Ramsey Milholland by Booth Tarkington
That thunder in the soil, at first too deep within it to be audible, had come to the surface now and gradually became heard as the thunder of a million feet upon the training grounds. The bugles rang sharper; the drums and fifes of town and village and countryside were the drums and fifes of a war that came closer and closer to every hearth between the two oceans.
All the old symbols became symbols bright and new, as if no one had ever seen them before. "America" was like a new word, and the song "America" was like a new song. All the dusty blatancies of orating candidates, seeking to rouse bored auditors with "the old flag"; all the mechanical patriotics of school and church and club; all these time-worn flaccid things leaped suddenly into living colour. The flag became brilliant and strange to see--strange with a meaning that seemed new, a meaning long known, yet never known till now.

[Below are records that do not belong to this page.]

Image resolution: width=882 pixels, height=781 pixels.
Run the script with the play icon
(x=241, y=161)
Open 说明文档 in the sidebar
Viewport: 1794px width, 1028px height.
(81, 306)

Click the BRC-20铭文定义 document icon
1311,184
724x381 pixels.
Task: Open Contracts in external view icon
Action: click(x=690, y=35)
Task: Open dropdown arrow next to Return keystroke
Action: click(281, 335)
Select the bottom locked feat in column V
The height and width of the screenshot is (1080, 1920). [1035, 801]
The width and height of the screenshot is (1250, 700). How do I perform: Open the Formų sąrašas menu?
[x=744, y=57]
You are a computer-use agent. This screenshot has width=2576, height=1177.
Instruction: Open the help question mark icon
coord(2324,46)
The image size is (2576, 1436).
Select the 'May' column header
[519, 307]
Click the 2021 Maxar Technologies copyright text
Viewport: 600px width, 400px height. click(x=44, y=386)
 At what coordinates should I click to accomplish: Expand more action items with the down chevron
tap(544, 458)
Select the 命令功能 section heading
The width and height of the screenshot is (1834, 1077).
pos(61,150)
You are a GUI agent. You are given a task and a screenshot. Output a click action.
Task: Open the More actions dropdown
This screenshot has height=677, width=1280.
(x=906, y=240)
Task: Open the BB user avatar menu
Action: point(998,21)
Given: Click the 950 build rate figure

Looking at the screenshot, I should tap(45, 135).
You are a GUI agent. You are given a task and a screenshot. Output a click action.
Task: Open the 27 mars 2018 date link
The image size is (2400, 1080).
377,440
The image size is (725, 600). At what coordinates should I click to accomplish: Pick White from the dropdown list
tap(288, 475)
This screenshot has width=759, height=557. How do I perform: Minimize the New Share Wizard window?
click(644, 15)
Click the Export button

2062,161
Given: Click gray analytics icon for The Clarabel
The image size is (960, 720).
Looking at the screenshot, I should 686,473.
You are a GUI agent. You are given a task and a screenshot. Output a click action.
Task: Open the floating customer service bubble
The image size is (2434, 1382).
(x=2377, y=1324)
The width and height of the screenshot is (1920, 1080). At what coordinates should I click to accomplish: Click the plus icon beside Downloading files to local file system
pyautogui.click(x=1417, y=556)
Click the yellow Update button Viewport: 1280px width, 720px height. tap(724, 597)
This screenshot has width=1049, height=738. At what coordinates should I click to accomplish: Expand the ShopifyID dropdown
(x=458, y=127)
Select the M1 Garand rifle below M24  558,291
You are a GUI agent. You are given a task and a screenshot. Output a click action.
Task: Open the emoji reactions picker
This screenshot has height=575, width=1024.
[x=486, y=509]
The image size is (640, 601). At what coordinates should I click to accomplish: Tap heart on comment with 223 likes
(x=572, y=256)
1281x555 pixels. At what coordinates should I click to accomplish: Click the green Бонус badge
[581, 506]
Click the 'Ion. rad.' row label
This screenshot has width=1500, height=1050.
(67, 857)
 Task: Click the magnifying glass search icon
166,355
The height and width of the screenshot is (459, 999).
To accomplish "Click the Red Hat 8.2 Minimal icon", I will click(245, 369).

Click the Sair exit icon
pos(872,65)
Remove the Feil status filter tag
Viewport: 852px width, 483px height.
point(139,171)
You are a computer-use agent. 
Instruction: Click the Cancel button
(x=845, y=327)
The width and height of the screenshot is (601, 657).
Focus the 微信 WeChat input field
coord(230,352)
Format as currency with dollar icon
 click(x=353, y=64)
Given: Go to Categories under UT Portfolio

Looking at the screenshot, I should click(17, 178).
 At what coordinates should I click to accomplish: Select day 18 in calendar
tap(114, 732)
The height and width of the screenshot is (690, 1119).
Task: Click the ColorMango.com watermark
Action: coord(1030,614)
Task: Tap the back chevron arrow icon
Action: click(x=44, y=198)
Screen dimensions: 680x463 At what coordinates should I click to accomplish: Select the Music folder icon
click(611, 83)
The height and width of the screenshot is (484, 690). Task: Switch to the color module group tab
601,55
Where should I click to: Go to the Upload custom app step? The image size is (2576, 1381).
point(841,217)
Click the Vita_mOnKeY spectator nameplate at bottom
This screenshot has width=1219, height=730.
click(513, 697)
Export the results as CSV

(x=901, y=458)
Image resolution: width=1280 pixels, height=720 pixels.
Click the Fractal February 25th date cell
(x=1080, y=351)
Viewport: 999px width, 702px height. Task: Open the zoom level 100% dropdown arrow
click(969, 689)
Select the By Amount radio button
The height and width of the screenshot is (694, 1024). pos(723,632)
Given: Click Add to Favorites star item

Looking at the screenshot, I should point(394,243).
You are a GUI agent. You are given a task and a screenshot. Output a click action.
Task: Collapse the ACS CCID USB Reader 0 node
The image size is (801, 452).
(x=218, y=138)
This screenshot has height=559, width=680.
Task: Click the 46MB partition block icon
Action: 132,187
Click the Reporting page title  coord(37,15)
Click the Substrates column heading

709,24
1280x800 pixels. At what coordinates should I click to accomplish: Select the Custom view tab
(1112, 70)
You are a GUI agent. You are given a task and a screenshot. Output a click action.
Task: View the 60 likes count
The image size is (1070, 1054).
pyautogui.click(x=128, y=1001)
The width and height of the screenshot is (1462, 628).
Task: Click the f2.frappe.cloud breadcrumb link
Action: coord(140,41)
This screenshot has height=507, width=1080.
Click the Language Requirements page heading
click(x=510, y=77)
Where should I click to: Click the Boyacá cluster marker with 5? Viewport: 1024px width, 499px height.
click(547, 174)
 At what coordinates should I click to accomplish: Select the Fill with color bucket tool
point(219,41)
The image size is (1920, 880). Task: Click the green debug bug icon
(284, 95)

And so hearts that thought they knew themselves came upon ambushes of emotion and hidden indwellings of spirit not guessed before. Dora Yocum, listening to the "Star Spangled Banner," sung by children of immigrants to an out-of-tune old piano in a mission clubroom, in Chicago, found herself crying with a soul-shaking heartiness in a way different from other ways that she had cried. Among the many things she thought of then was this: That the banner the children were singing about was in danger. The great country, almost a continent, had always seemed so untouchable, so safe and sure; she had never been able to conceive of a hostile power mighty enough to shake or even jar it. And since so great and fundamental a thing could not be injured, a war for its defence had appeared to be, in her eyes, not only wicked but ridiculous. At last, less and less vaguely, she had come to comprehend something of the colossal German threat, and the shadow that touched this bright banner of which the immigrants' children piped so briskly in the mission club-room.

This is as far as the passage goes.